_EXERCISE_. In the listing that follows, print every line exactly and leave the images out.

═════ RECORDS PROVIDED

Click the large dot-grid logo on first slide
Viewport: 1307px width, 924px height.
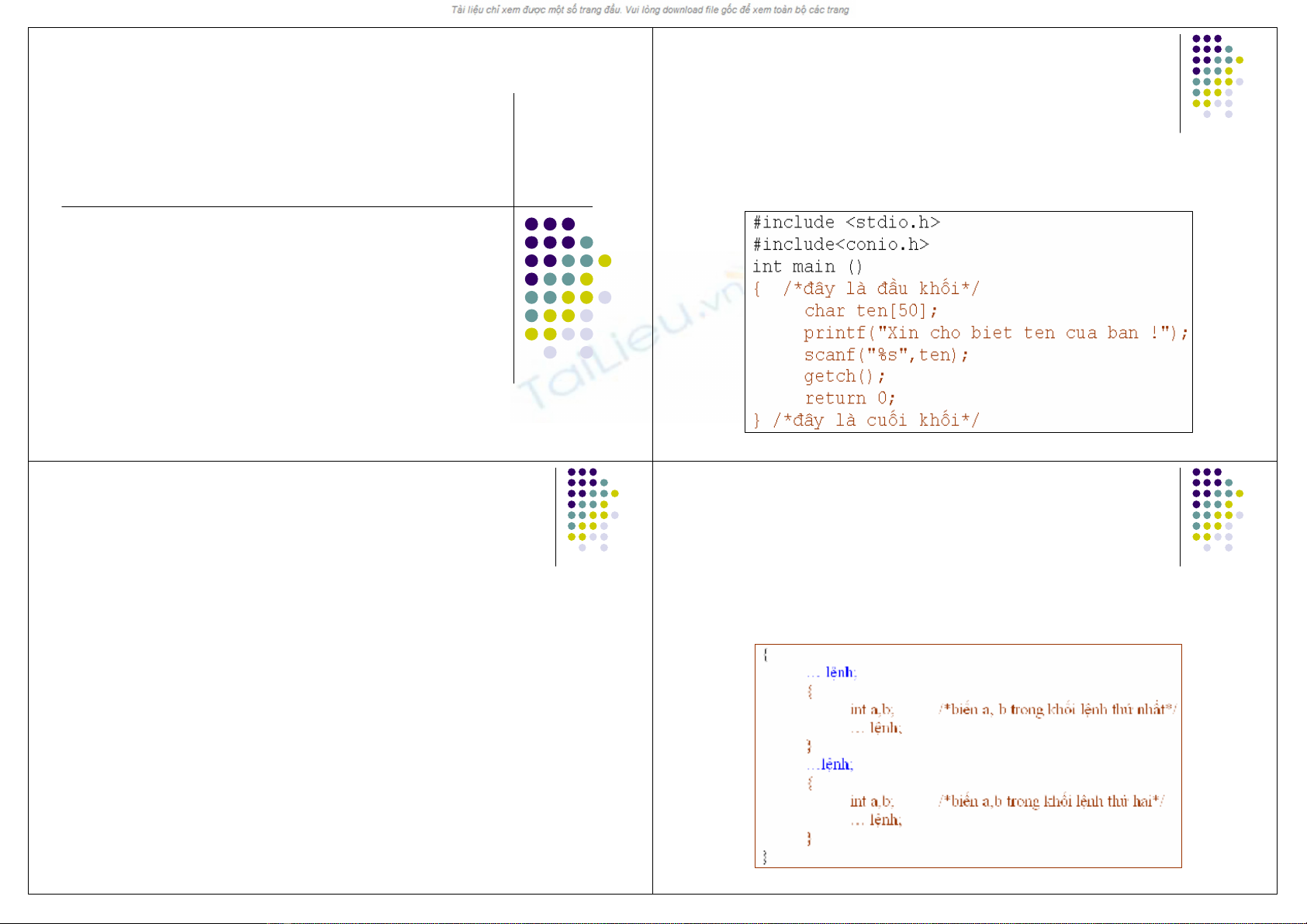point(567,288)
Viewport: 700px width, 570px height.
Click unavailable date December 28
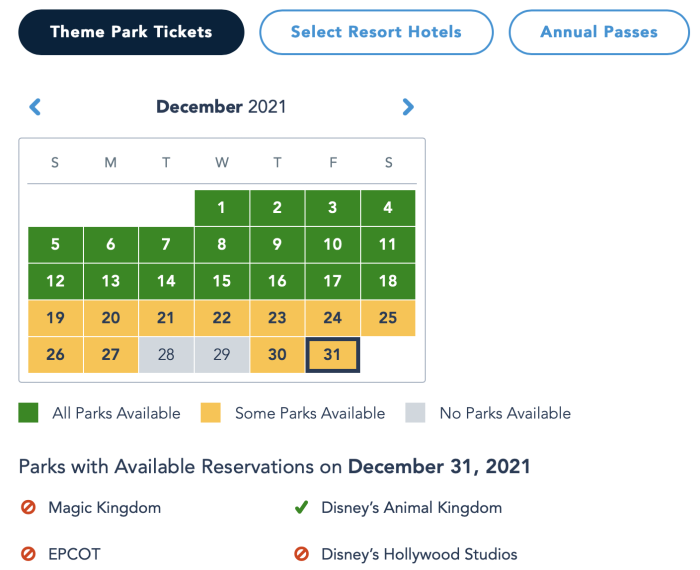click(x=166, y=355)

══════════

_RESPONSE AREA_.
Click the large dot-grid logo on first slide
Viewport: 1307px width, 924px height.
point(567,288)
Viewport: 700px width, 570px height.
Click unavailable date December 28
click(x=166, y=355)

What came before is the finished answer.